Eoin Purcell
A million undirected penguins
What do Wikipedia and A Million Penguins have in common? At first glance little. But on thinking it through there is one feature that makes them almost identical. They are created by a distributed authorship model. One is one of the most useful sites on the internet (its scale is huge admittedly but a million penguin’s is not tiny either), the other to all intents and purposes was much more interesting for the journey it involved then the destination. From the blog:
But clearly opening this experiment up to ‘the whole world’ caused problems – we had vandals, pornographers, spammers and any number of people who had such differing ideas about what would make a good novel that a real sense of cohesiveness was always going to be hard to achieve.
Don’t get me wrong this is by no means an attack on that project, on the contrary I think it was inspired, exciting and necessary, not to mention a very brave act by a mainstream publisher. But what is behind the different outcomes in these projects. After all Wikipedia opens itself to the world to write and edit much like the Wikinovel experiment. From About Wikipedia:
Wikipedia (IPA: /ˌwikiˈpiːdi.ə/ or /ˌwɪkiˈpiːdi.ə/) is a multilingual, web-based, free content encyclopaedia project. Wikipedia is written collaboratively by volunteers from all around the world. With rare exceptions, its articles can be edited by anyone with access to the Internet, simply by clicking the edit this page link.
Could it be that limitation works?
Perhaps the reason why Wikepedia is useful and relevant is because it recognises the limitations necessary to make collaboration useful. It may sound stupid and very basic but there is a reason why we have rules and limitations. For instance in a group discussion it is vital to ensure that only one person speaks at a time even though everyone is capable of speaking at the same time. If everyone speaks no-one is heard and discussion descends to mere shouting. You might say that another reason why Wikipedia works is that it is Non-Fiction, or more accurately FACT (though this is something constantly monitored and policed and with just cause).

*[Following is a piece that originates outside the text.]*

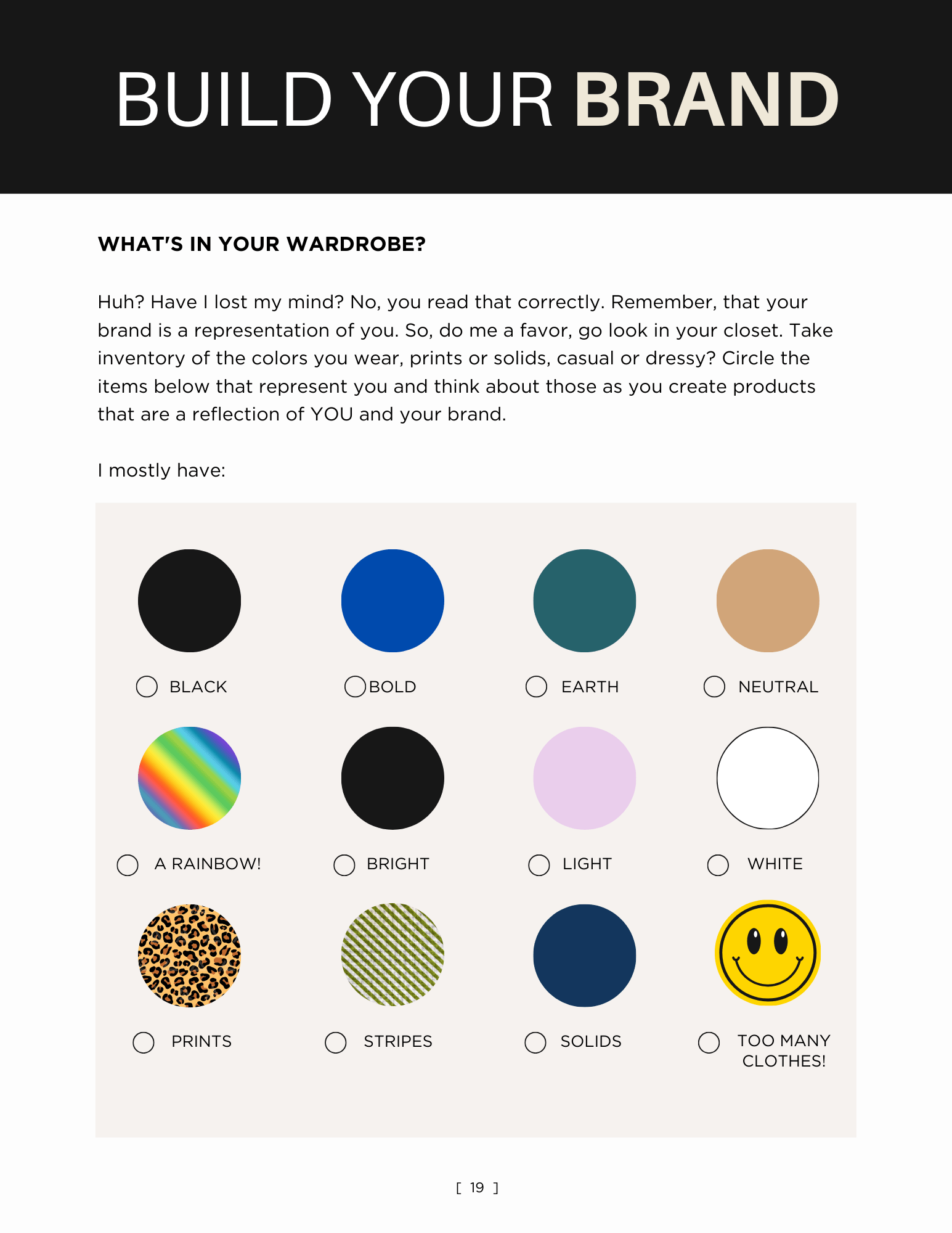Click the rainbow gradient circle
952x1233 pixels.
189,778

The people behind 37signals have an interesting perspective on the value of limits. In their book Getting Real* they say:
Let limitations guide you to creative solutions
There’s never enough to go around. Not enough time. Not enough money. Not enough people.
That’s a good thing.
Instead of freaking out about these constraints, embrace them. Let them guide you. Constraints drive innovation and force focus. Instead of trying to remove them, use them to your advantage.

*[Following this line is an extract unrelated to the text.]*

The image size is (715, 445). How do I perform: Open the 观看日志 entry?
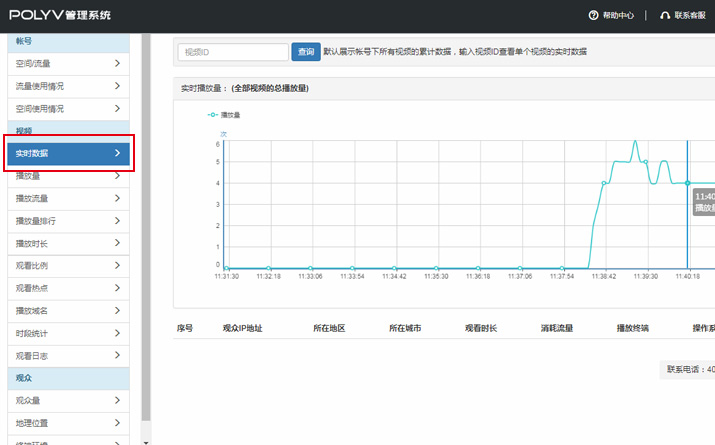pos(67,356)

Another example of using limits to enhance usefulness and effect is Ficlets which has really caught my attention recently. It is structured and rule based but the creativity displayed there is superior to the mish mash of A Million Penguins. Some of the stories demonstrate exciting imagination, skilful use of the 1024 characters that the format limits authors to and the sequels and prequels allow others to add ideas or themes that the original author had not intended. All in all it works much more effectively than an undirected effort.
Where are we then?
Online text authoring and editing has enormous advantages and offers incredible possibilities. Not least of these is collaboration amongst co-workers but most interesting for our purposes is artistic and creative uses. One just has watch the video below to be converted. It is important to test and experiment the limits of text in a digital age when nearly anything you can think of can be done to text. Sometimes the edge will be interesting but sometimes too it will show us the importance of self-limitation. I think that is why A Million Penguins is important, perhaps more so than Wikipedia in some ways. The bravery to risk and fail is so rare and yet the lesson learned so rich that we need people to make those crazy attempts.
Suitably impressed
Eoin
* I have highlighted this book before encourage everyone to read it (even non software/web/geek types).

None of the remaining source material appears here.